NEW YORK (ChurchMilitant.com) - The archbishop of New York was "honored" to support a fashion exhibit that mocked Catholic beauty and the sacred, sponsored by million-dollar diocesan donors.
The Metropolitan Museum of Art Costume Institute's spring exhibit, "Heavenly Bodies: Fashion and the Catholic Imagination," attempted to show the influence religion and liturgical vestments have on fashion. The exhibit borrowed pieces from the Vatican and the archives of several fashion design houses, including Versace, Dior, Chanel and Balenciaga.
Cardinal Timothy Dolan spoke at the opening of the exhibit on Monday. He posted his comments on his blog, saying "he was honored to be here" and explained the Church is there "because the Church and 'the Catholic Imagination' are all about truth, goodness and beauty." He said that God's beauty and truth are reflected "even in fashion."
Dolan singled out for praise Steven and Christine Schwarzman, billionaires who have donated millions to the archdiocese, Catholic education and Catholic Charities. In 2015, they gave a record-setting $40 million to the archdiocese for the "Kids are Our Capital" endowment campaign. Days later, the couple got the honor to welcome Pope France to a school in East Harlem.
The Schwarzmans donated around $5 million to sponsor the Met Gala. Additional support for the exhibit was provided by Condé Nast, publisher of Teen Vogue, lambasted for pushing anal sex tutorials to 13-year-olds.
Forbes has estimated that Mr. Schwarzman's net worth is over $12 billion, and the New York Times reports that his charitable contributions can ignite controversy.
"This is partly because the gifts often come with conditions," it says.
Christine Schwarzman is Catholic, and not long after she married Steven — second marriages for them both — the couple began entertaining the late archbishop of New York, Cdl. Edward Egan. Steven Schwarzman "happily gave financial advice for Cdl. Egan to take back to the archdiocese."
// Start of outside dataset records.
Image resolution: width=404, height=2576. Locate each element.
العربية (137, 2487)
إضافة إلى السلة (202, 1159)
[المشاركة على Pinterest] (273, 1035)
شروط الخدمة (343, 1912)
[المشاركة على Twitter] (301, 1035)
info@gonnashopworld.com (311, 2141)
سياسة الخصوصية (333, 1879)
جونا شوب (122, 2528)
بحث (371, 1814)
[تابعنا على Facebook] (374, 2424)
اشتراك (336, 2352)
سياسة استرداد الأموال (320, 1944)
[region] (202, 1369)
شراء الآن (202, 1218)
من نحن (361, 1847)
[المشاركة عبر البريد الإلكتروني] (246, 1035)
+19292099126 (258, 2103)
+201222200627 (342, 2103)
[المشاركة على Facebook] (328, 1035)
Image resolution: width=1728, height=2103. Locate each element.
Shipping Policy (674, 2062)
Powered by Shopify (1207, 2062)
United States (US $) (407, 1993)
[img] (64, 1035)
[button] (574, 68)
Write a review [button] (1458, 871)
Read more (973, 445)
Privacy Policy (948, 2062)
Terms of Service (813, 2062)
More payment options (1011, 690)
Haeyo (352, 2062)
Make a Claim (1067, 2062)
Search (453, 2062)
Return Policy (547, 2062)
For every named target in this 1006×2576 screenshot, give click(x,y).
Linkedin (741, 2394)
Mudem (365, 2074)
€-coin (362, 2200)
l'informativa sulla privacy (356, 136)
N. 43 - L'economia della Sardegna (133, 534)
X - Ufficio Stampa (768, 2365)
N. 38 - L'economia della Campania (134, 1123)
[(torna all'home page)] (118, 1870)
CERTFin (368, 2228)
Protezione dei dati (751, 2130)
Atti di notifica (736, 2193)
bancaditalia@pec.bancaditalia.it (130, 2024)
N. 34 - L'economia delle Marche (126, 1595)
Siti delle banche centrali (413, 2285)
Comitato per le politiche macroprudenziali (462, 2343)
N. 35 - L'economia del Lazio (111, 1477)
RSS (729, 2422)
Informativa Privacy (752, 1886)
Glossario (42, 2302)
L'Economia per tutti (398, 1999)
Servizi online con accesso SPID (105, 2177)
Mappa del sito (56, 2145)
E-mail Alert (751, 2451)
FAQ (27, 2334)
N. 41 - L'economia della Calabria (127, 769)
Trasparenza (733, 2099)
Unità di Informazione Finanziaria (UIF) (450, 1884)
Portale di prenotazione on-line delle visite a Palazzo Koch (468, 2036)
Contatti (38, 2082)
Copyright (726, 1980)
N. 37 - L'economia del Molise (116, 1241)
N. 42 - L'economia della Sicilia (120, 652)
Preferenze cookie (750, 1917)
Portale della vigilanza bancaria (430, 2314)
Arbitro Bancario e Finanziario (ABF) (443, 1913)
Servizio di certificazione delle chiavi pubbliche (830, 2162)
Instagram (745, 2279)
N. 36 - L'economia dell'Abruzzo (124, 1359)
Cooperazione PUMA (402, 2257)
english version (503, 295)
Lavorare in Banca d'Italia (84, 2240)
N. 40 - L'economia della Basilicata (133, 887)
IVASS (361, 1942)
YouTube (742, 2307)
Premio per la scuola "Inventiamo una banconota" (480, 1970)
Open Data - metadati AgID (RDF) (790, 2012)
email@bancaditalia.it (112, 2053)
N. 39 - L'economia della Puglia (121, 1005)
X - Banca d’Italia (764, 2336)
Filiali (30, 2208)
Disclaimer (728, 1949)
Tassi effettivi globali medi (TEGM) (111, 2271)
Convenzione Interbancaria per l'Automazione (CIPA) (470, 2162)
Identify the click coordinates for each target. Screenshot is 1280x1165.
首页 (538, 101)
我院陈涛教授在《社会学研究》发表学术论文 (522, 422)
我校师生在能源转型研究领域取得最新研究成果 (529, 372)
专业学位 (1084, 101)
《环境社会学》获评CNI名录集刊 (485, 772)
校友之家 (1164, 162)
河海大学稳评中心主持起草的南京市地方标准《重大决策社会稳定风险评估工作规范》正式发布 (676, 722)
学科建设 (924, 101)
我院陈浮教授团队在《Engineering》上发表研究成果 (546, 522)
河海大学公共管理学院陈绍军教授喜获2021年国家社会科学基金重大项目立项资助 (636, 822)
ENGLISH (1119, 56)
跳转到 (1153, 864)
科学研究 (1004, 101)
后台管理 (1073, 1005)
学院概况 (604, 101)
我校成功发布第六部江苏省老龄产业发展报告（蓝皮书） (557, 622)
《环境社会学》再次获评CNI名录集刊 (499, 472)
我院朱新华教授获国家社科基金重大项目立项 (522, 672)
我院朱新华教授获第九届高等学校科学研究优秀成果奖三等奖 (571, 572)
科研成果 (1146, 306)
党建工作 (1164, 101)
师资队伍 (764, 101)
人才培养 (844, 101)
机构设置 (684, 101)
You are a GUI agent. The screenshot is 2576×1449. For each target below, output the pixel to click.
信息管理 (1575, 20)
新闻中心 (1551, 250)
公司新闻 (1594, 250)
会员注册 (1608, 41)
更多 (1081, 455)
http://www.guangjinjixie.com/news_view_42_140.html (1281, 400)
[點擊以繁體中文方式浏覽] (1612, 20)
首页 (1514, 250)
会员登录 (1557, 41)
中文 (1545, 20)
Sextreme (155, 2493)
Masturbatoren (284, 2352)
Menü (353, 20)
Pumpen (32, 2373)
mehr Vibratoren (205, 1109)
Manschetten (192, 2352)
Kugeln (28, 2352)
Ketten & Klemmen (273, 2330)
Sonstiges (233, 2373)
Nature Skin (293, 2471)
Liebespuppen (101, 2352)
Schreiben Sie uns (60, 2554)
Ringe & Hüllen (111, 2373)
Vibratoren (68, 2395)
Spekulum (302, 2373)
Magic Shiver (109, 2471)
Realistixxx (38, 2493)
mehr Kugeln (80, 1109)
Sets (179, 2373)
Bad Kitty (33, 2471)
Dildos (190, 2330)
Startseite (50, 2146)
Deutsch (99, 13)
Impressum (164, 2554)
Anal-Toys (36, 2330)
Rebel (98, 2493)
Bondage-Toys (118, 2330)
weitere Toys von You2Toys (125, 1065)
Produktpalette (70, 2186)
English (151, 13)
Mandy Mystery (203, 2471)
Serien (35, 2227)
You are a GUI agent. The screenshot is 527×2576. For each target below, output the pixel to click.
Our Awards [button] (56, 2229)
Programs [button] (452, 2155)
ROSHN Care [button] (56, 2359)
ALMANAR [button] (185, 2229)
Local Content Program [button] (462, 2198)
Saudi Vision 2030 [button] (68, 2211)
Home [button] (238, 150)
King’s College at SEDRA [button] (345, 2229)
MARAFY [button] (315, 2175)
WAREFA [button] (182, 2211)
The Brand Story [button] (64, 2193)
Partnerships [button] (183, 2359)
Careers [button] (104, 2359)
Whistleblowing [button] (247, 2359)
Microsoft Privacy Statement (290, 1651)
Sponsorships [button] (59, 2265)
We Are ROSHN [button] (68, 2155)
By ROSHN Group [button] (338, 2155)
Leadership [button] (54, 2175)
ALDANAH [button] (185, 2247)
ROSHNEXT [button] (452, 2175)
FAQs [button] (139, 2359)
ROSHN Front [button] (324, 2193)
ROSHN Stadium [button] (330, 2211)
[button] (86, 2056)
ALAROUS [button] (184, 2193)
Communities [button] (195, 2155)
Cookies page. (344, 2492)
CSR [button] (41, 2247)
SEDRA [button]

Cardinal Dolan attended the Met Gala, the fundraiser for the museum and an event that often pushes the boundaries of fashion and decency, as outfits from past events are often skimpy and inappropriate. This year's theme was taken from the Heavenly Bodies exhibit and celebrities attending took their cues from the exhibit, profaning sacred symbolism with immodest outfits meant to emphasize sensuality.
While many of the exhibits were not offensive, some crossed the line, e.g., priestly cassocks made into women's dresses and a leather S&M bondage mask adorned with Rosary beads.
The Metropolitan Museum of Art exhibit's curator, Andrew Bolton, explained his vision in a blog post, saying "garments will reference the hierarchies and gendered distinctions of the Roman Catholic Church, as well as the cult of the Virgin Mary."
He said "dress is fundamental to any discussion about religion" and went on to mention that most of the designers featured in "Heavenly Bodies" were raised as Roman Catholics but "many of them no longer practice Catholicism." He said their use of Christian symbolism reflects the influence of their Catholic sensibilities, noting that the observations Fr. Andrew Greeley made in his book The Catholic Imagination "reverberate throughout the exhibition's themes."
Greeley speculates in his book that "there is a propensity among Catholics to take the objects and events and persons of ordinary life as hints of what God is like," making the case that in certain erotically charged art shows, "human arousal is a hint of divine arousal."
Bolton consulted with homosexualist Jesuit priest, Fr. James Martin, during the creation of the exhibit. In an interview with WWD, Martin praised Bolton's Jesuit education and his knowledge of theology, saying "sometimes it's like speaking to a theologian."
"I would suspect that most people who are going to a show like this are pretty sophisticated and already understand the place of the Church in art history," Martin said.